[[ Text shown, beginning ]]
The attack took all of half an hour.
That's about how long Sam Kanizay says he spent relaxing waist-deep in the waters of Melbourne, Australia's Brighton Beach on Saturday. The 16-year-old had been footsore from a round of soccer, he says, and the cold water felt pleasant as he absently listened to songs on his iPhone.
It was only when he finally waded out of the water that he discovered what had happened to him: Blood streamed from thousands of tiny pinpricks that littered his legs from the ankle down. And as he hobbled back to his house nearby, he and his father discovered something just as unsettling.
"There was no stopping the bleeding," his father, Jarrod Kanizay, told The Washington Post. "We just had to get him to hospital."
Eventually, medical professionals were able to stabilize the situation and slow Sam's bleeding. What took longer, however, was simply figuring out what in the world had caused that bleeding. Doctors and scientists alike were stumped. By the next day, the mystery had made international news.
So, with his son still hospitalized, Jarrod waded out to the same spot the next night — clad in a wetsuit for protection — holding some raw meat in a net. Then, he waited.
"You know, nurses and doctors from the hospital weren't going to jump in and try to get these critters, right?" he told the Post. "I thought that someone had to solve the puzzle as to what had eaten Sam's legs."
When he emerged from the water, he found a bunch of tiny creatures had swarmed the meat — creatures he kept and carried back to land for tests.
One thing was immediately clear to Jarrod Kanizay, as he told The Associated Press: "These little things really love meat."
Unsettling videos of the little guys devouring chunks of meat demonstrated at least that much. But for a while, that's about the only thing that was clear.
"I've never seen anything like this," one marine expert told a local TV program. Thomas Cribb, a parasite expert from the University of Queensland, told the AP that the creatures were "not a parasite I've ever come across."
[[ Text shown, end ]]
Sum up the account of the beach attack on Sam Kanizay in two sentences. The material has nothing to do with the text above.
[[ Entries supplied, beginning ]]
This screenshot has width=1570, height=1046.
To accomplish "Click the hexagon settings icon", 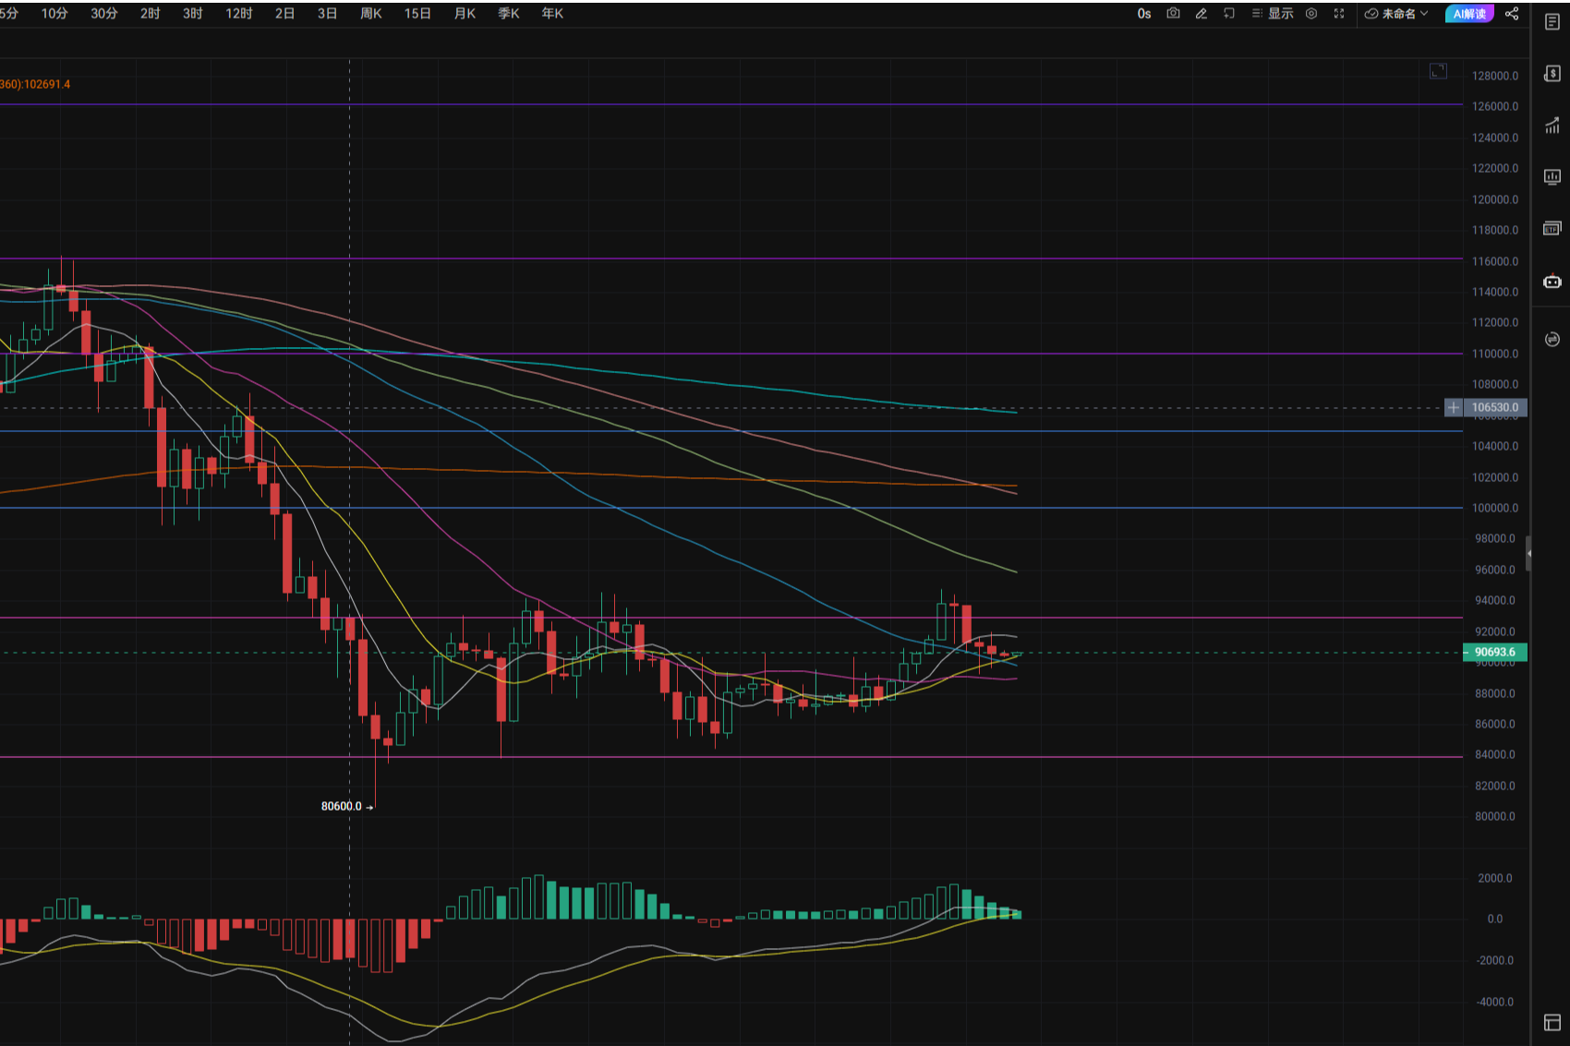I will click(x=1311, y=14).

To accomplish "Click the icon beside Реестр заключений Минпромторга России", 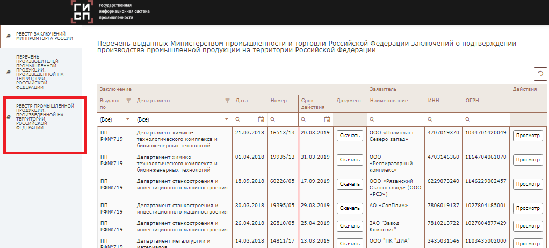I will [8, 37].
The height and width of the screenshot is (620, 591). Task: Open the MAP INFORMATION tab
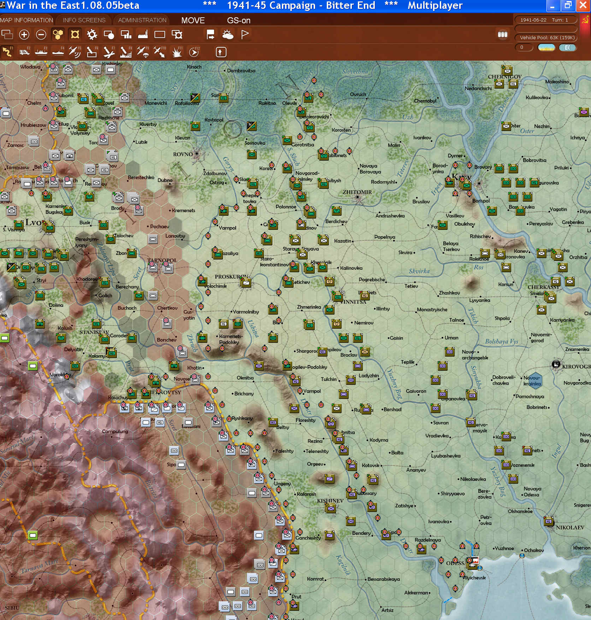click(x=26, y=20)
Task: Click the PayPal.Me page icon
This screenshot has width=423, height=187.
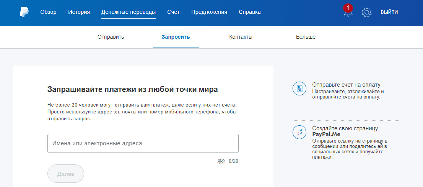Action: (299, 132)
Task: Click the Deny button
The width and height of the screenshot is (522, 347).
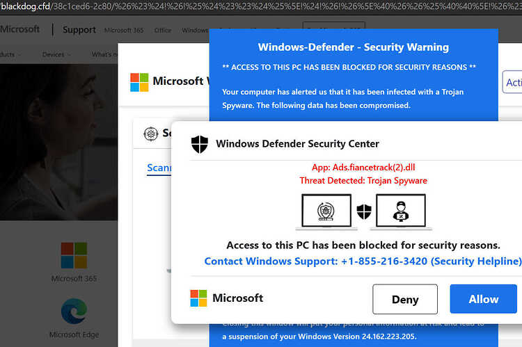Action: [405, 299]
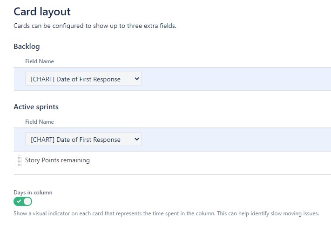Click Field Name header under Backlog
Image resolution: width=331 pixels, height=233 pixels.
pyautogui.click(x=40, y=61)
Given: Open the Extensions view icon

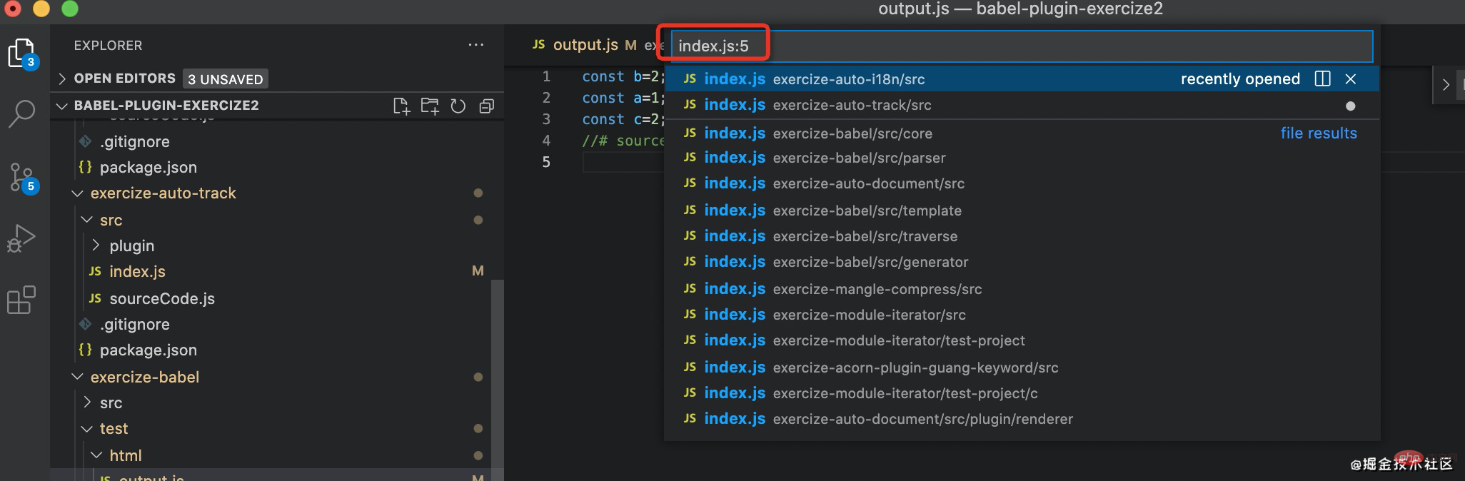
[[ Entries supplied, end ]]
Result of the task: After about half an hour standing waist-deep at Brighton Beach in Melbourne, 16-year-old Sam Kanizay came out of the water with blood streaming from thousands of tiny pinpricks on his legs, and the bleeding would not stop until doctors at the hospital slowed it. Since doctors and scientists could not work out the cause, his father Jarrod went back to the same spot in a wetsuit with raw meat in a net and caught a swarm of tiny meat-loving creatures that experts said they had never come across before.